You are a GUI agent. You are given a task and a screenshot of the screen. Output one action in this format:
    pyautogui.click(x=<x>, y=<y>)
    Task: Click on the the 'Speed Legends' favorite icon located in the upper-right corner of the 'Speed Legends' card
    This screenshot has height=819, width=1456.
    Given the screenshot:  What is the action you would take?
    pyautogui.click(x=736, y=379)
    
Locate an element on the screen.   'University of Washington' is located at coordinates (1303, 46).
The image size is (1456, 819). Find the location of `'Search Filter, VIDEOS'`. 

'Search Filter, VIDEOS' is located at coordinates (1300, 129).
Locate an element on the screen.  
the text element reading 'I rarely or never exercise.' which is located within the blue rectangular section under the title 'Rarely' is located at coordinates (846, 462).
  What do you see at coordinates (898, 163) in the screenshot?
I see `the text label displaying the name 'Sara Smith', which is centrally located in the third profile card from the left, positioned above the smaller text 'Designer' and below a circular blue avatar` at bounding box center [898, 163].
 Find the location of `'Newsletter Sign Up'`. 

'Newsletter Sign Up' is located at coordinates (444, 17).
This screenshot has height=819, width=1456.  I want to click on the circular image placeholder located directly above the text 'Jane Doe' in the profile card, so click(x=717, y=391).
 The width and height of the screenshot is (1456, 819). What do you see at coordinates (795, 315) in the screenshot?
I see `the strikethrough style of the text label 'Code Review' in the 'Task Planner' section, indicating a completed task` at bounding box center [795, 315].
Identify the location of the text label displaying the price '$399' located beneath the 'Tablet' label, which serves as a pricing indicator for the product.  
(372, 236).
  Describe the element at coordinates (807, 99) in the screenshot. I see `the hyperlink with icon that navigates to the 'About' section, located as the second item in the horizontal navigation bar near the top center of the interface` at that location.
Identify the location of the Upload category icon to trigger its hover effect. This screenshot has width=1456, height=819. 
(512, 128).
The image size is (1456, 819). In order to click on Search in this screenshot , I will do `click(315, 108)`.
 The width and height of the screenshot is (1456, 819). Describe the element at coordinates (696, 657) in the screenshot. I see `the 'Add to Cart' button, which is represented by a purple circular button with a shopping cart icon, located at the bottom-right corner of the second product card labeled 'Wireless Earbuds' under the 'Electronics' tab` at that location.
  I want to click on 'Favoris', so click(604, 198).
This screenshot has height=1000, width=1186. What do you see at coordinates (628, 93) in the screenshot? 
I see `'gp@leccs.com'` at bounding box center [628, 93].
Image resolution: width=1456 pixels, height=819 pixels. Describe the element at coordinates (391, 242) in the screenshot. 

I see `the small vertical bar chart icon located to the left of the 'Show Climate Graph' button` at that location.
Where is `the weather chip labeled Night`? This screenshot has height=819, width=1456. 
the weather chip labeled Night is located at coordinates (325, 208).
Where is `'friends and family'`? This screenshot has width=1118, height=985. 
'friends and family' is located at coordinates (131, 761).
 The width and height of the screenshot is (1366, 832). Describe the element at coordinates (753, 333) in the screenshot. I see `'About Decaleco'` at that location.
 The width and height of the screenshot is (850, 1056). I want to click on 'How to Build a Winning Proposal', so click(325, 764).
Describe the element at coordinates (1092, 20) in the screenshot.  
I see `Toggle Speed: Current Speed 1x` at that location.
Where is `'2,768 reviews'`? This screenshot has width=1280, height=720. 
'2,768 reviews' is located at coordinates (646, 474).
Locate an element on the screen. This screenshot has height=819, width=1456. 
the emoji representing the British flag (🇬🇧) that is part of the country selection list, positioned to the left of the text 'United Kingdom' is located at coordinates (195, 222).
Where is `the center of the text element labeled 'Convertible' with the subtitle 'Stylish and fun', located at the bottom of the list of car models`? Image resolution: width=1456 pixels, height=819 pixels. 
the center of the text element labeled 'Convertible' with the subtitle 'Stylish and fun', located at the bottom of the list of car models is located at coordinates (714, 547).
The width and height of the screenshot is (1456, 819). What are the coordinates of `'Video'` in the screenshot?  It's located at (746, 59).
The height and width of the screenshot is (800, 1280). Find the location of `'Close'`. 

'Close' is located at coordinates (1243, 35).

▸ PROMPT:
Please copy out the records word for word, beginning at the line that contains "Describe the element at coordinates (1092, 20)" and stopping after the line that contains "the emoji representing".

▸ FINAL RESULT:
Describe the element at coordinates (1092, 20) in the screenshot.  
I see `Toggle Speed: Current Speed 1x` at that location.
Where is `'2,768 reviews'`? This screenshot has width=1280, height=720. 
'2,768 reviews' is located at coordinates (646, 474).
Locate an element on the screen. This screenshot has height=819, width=1456. 
the emoji representing the British flag (🇬🇧) that is part of the country selection list, positioned to the left of the text 'United Kingdom' is located at coordinates (195, 222).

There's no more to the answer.